IAAF accused of blocking report on doping cheats
The world athletics governing body blocked the publication of a report that showed as many as a third of the world`s top athletes admitted using banned performance-enhancing techniques, The Sunday Times reported.
London: The world athletics governing body blocked the publication of a report that showed as many as a third of the world`s top athletes admitted using banned performance-enhancing techniques, The Sunday Times reported.
The authors of the report told the British newspaper that the International Association of Athletics Federations (IAAF) blocked publication of the study, which was carried out four years ago.
"The IAAF`s delaying publication for so long without good reason is a serious encroachment on the freedom of publication," the University of Tuebingen in Germany, which carried out the research, said in a statement according to the paper.
Researchers from the university were given access to elite athletes at the 2011 world championships in Daegu, South Korea and concluded in their research that between 29 and 34 percent of the 1,800 competitors at the championships had violated anti-doping rules in the previous 12 months.
"These findings demonstrate that doping is remarkably widespread among elite athletes, and remains largely unchecked despite current biological testing programmes," the report concluded.
The study was funded by the World Anti-Doping Agency (WADA), but they gave the IAAF power to veto publication in exchange for access to the athletes at Daegu, WADA confirmed to The Sunday Times Friday.
In the months after conducting the study, the researchers were told to sign a confidentiality agreement to prevent them speaking out about the findings but they have now criticised the IAAF for suppressing the report.

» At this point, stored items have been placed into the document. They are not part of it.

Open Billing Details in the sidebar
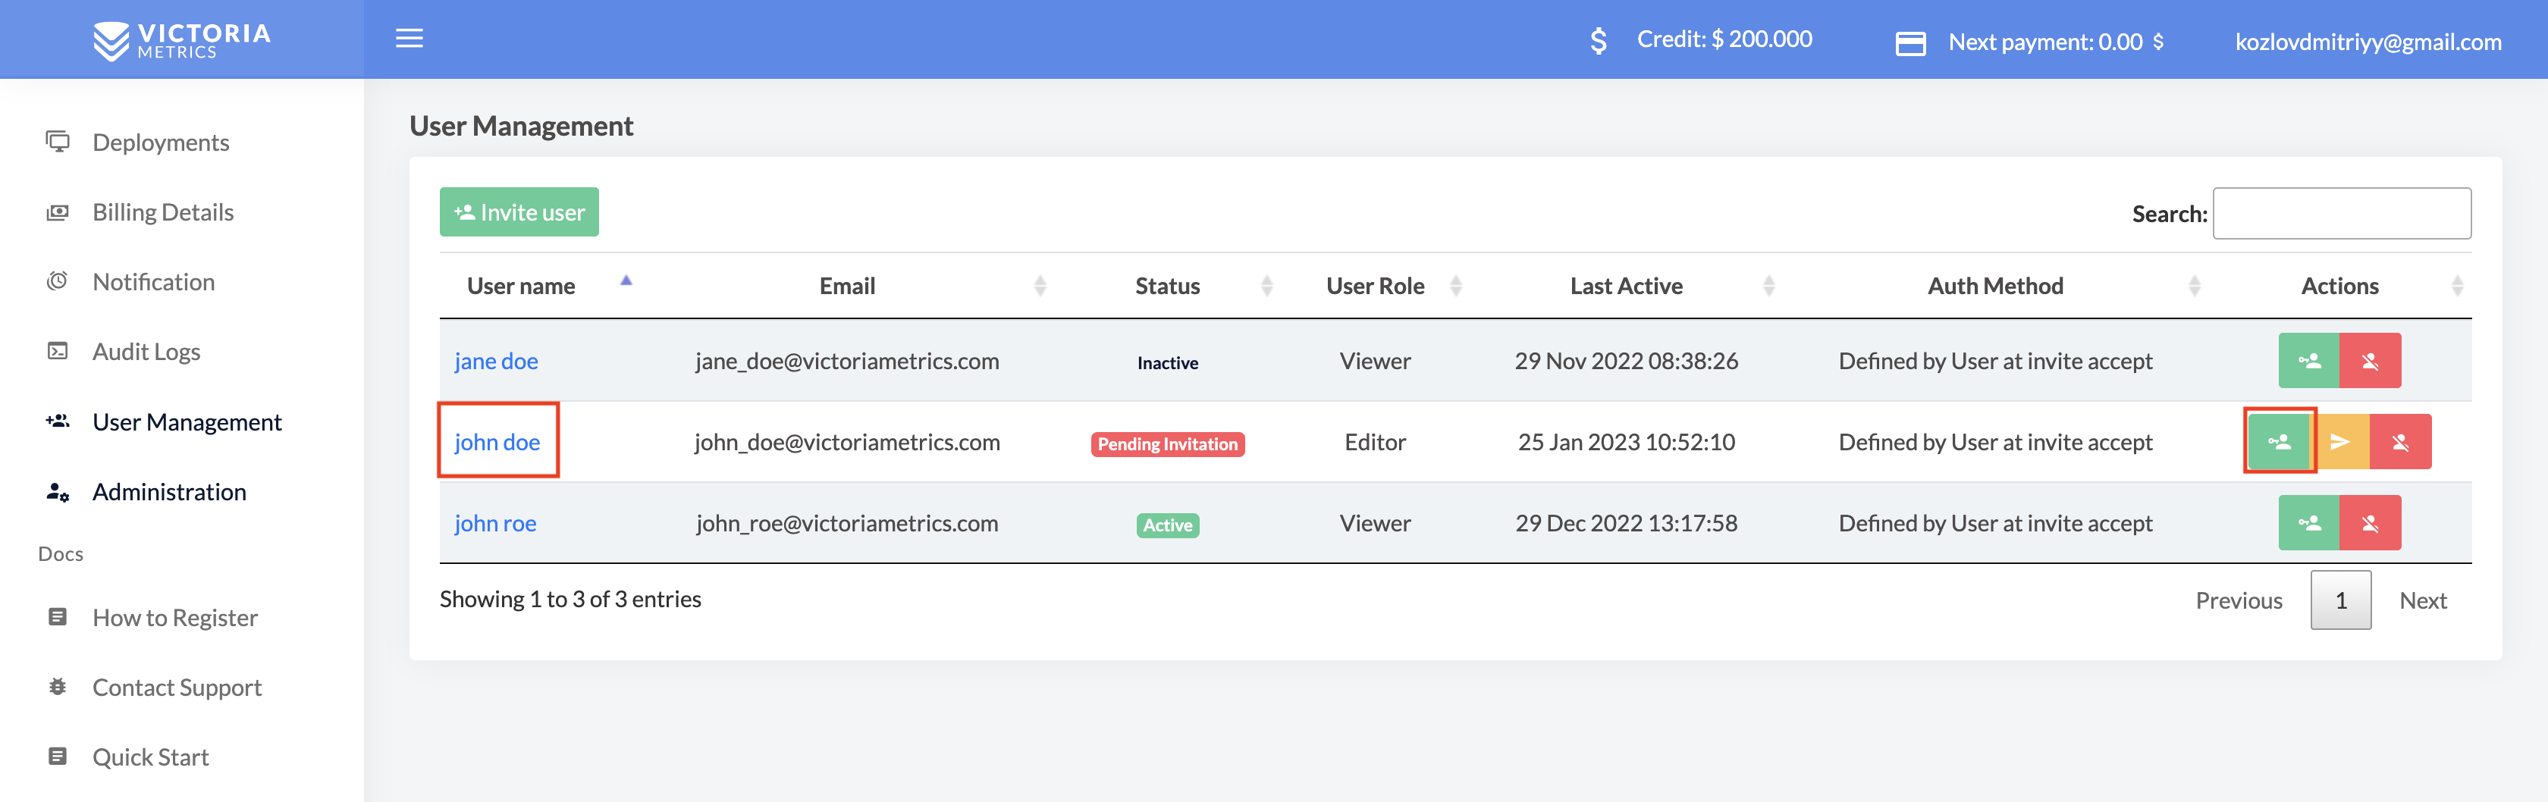Screen dimensions: 2548x802 click(x=163, y=212)
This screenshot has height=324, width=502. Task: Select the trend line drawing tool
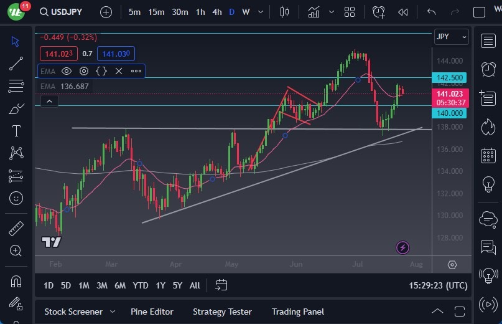tap(16, 64)
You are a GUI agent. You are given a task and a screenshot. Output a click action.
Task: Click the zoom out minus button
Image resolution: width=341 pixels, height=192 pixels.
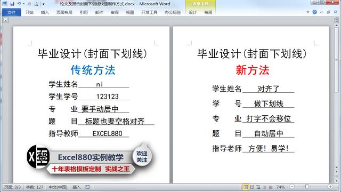(x=292, y=187)
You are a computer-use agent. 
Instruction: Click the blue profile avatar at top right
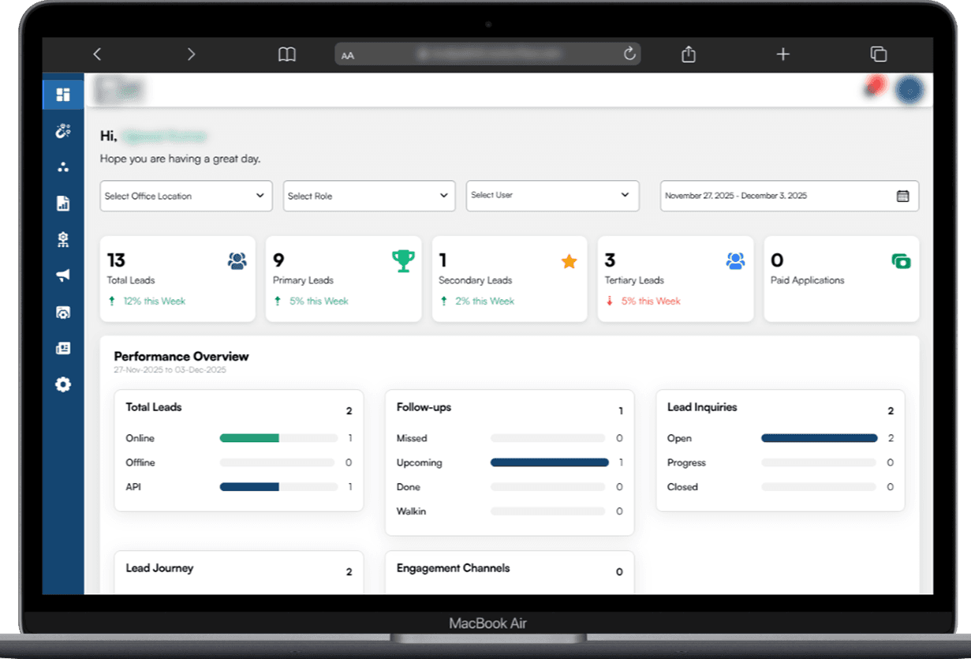(x=909, y=89)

"The IAAF is blocking it. I think they are stakeholders with Wada and they just blocked the whole thing," lead author Rolf Ulrich told The Sunday Times.
Some of the key figures from the report were leaked in the United States in 2013 but the IAAF continued to prevent full publication.
In early August, the newspaper published a separate report on a leaked database of 12,000 blood tests from 5,000 athletes that revealed "extraordinary" levels of doping, and sent shock waves through the sporting world.
The IAAF hit back at the allegations describing them as "sensationalist and confusing".